Seorang lulusan SMA pernah bertanya ke saya, dengan wajah yang tampak antara bingung dan semangat: “Saya suka disiplin ilmu manajemen dan hukum. Kira-kira fakultas mana yang lebih bagus saya ambil?” Saya jawab, “Ambil dua-duanya. Tapi selesaikan satu dulu.” Bukan karena saya ingin dia repot, tapi karena zaman sekarang justru menuntut kita untuk berpikir lintas disiplin, bukan pilih salah satu lalu abaikan yang lain.
Zaman kita bukan lagi zaman serba linier. Pendidikan tidak seperti tangga satu arah. Hari ini kamu bisa mulai dari hukum, besok kamu bisa merancang bisnis yang berbasis regulasi. Atau sebaliknya, kamu kuliah manajemen lalu mendalami hukum bisnis atau hak kekayaan intelektual. Dunia kerja sekarang justru butuh orang yang bisa duduk di dua kursi: paham aturan regulasi, tapi juga tahu strategi manajemen.
Dulu, orang cukup ahli di satu bidang dan bisa bekerja sampai pensiun. Tapi sekarang, ilmu cepat usang. Teknologi berkembang lebih cepat dari kurikulum. Menurut World Economic Forum, 44% skill yang kita pakai hari ini akan bergeser hanya dalam lima tahun ke depan (Future of Jobs Report 2023). Apa artinya? Kita semua harus siap belajar ulang, kapan pun. Inilah inti dari lifelong learning—belajar tidak lagi berhenti di ruang kelas atau saat wisuda. Belajar itu sepanjang usia.
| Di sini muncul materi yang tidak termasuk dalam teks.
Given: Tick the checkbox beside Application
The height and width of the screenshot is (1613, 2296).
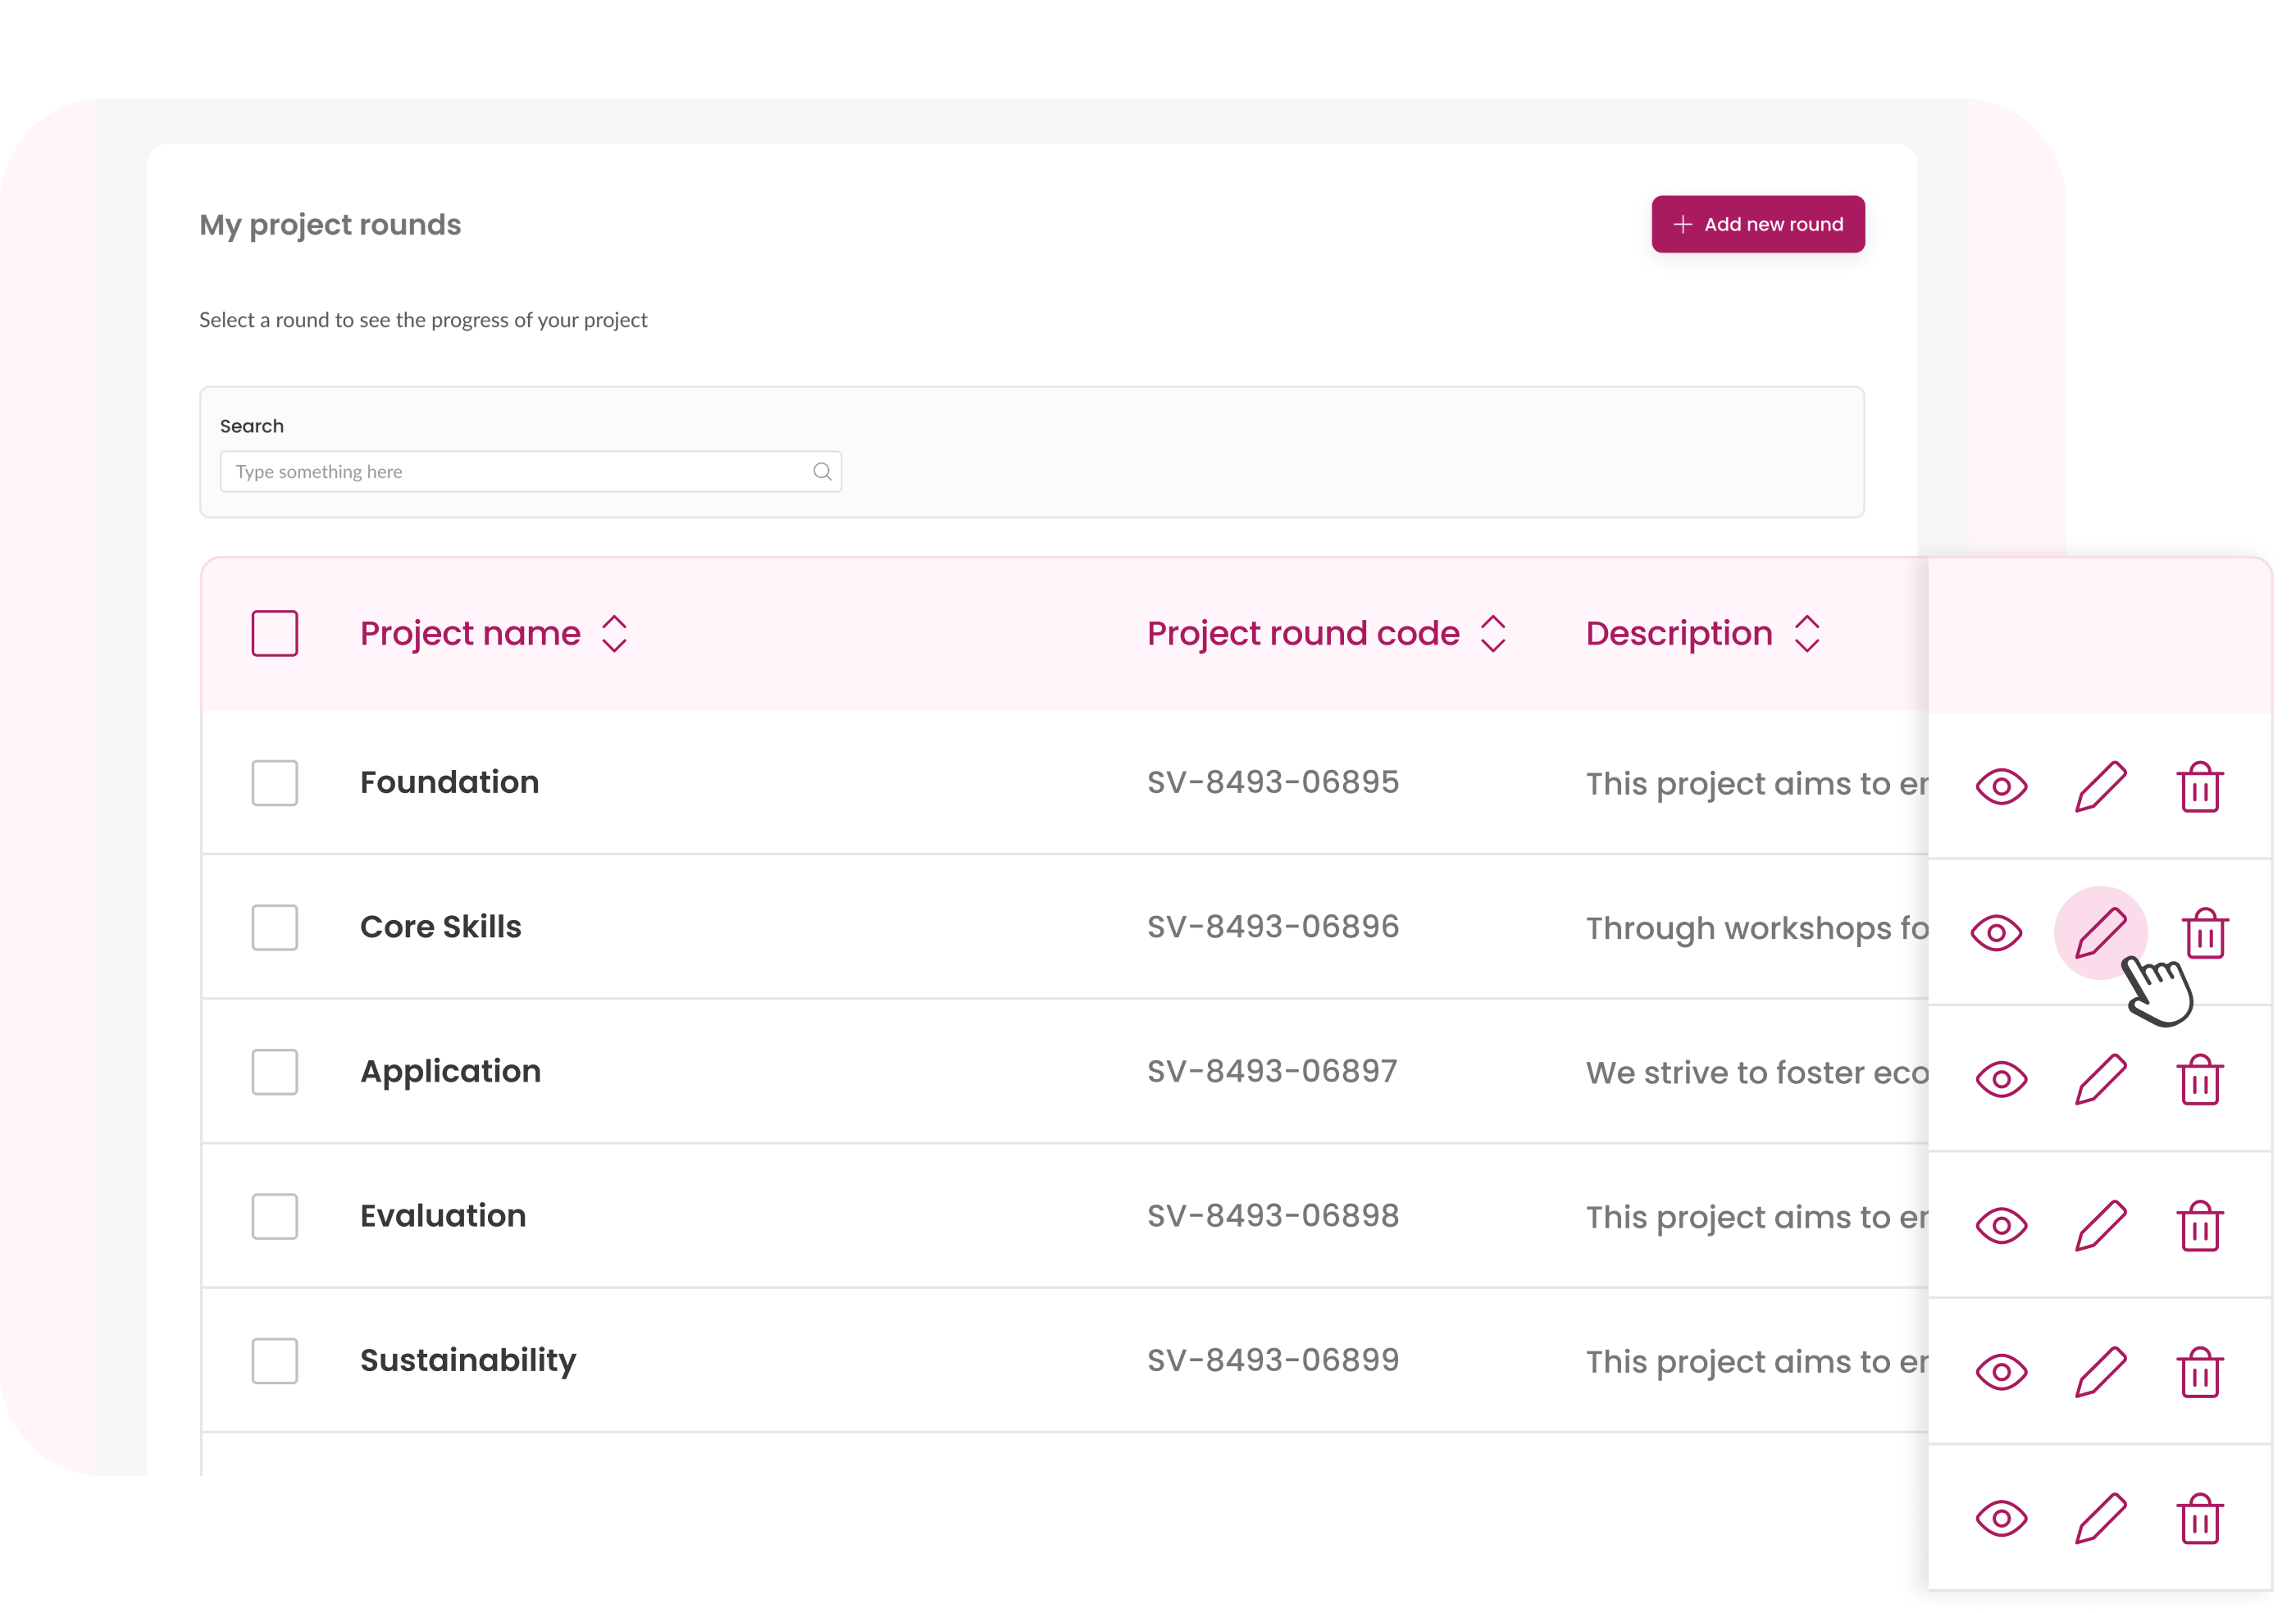Looking at the screenshot, I should click(x=275, y=1072).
Kita juga sedang hidup di tengah era disrupsi dan percepatan teknologi, di mana Artificial Intelligence, big data, dan digitalisasi menyentuh hampir semua sektor. Dari cara kita berbelanja sampai cara hukum diproses. Bisnis dan hukum bukan lagi dua dunia yang terpisah. Hari ini, seorang pebisnis harus melek aturan perlindungan data, hukum siber, dan lisensi digital. Sebaliknya, seorang sarjana hukum tak bisa buta soal logika manajemen risiko atau pengambilan keputusan. Makanya, memilih salah satu—manajemen atau hukum—tidak berarti kamu menutup yang lain. Justru dua-duanya bisa jadi fondasi.
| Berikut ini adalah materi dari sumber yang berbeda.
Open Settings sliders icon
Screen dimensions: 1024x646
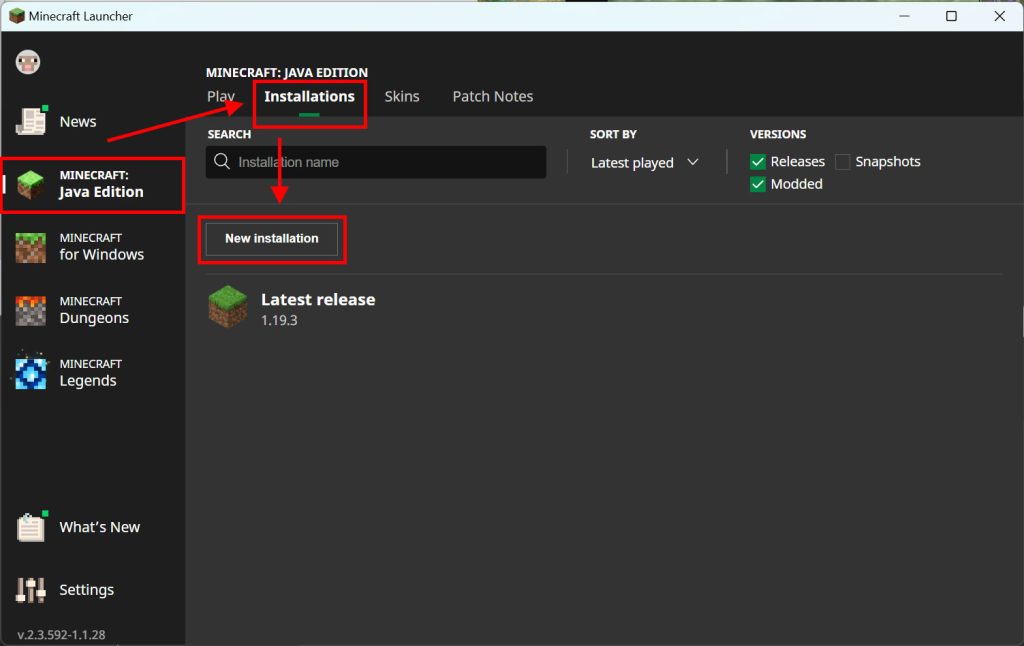(x=31, y=590)

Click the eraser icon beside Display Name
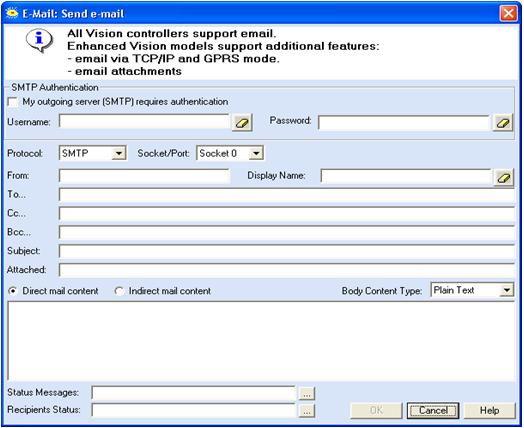503,178
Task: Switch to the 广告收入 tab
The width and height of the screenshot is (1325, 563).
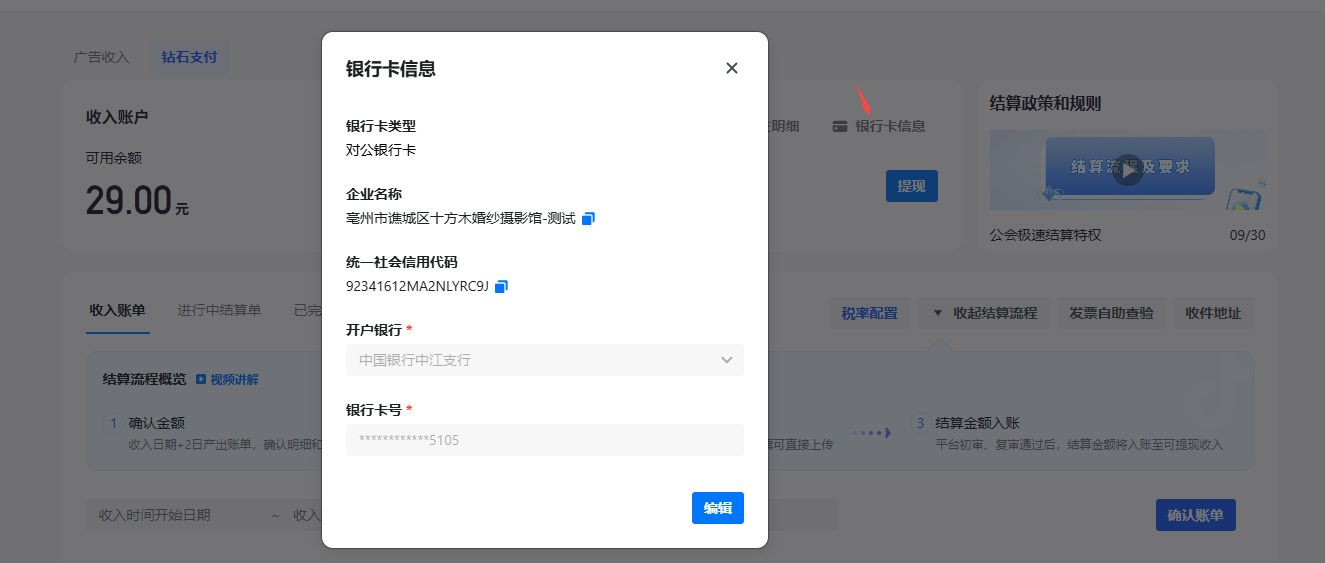Action: [x=101, y=57]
Dalam dunia psikologi modern, teori Cognitive Flexibility dari Spiro dan Jehng bisa menjelaskan ini. Teori ini menekankan bahwa individu yang mampu berpindah perspektif dan melihat masalah dari berbagai sisi akan lebih mudah beradaptasi di dunia kompleks. Artinya, kalau kamu paham dua disiplin ilmu—dan bisa menjembatani keduanya—kamu bukan orang yang bingung, tapi kamu punya “sudut pandang fleksibel”, kamu orang yang langka.
Dan jangan remehkan kekuatan kombinasi dua ilmu ini. Lihat saja profesi-profesi seperti corporate lawyer, compliance officer, notaris, legal risk consultant, atau bahkan pebisnis rintisan yang mengurus semua izin sendiri. Mereka semua bukan hanya tahu hukum atau hanya tahu manajemen. Mereka berada di antara keduanya—dan di situlah kekuatan mereka.
Tapi tentu, kamu tidak harus kuliah dua jurusan sekaligus. Cukup satu dulu. Fokus. Tapi jangan tutup mata dari ilmu lain. Tetap baca, tetap penasaran. Bisa lewat magang, komunitas, kursus daring, atau kerja proyek lintas bidang. Itulah prinsip belajar lintas usia dan lintas batas: kamu tidak harus jadi sarjana dua kali, tapi bisa jadi pembelajar seumur hidup. Kamu bisa kerja sambil kuliah, atau kuliah online melalui MOOCs dan lainnya, jadi ada banyak pilihan.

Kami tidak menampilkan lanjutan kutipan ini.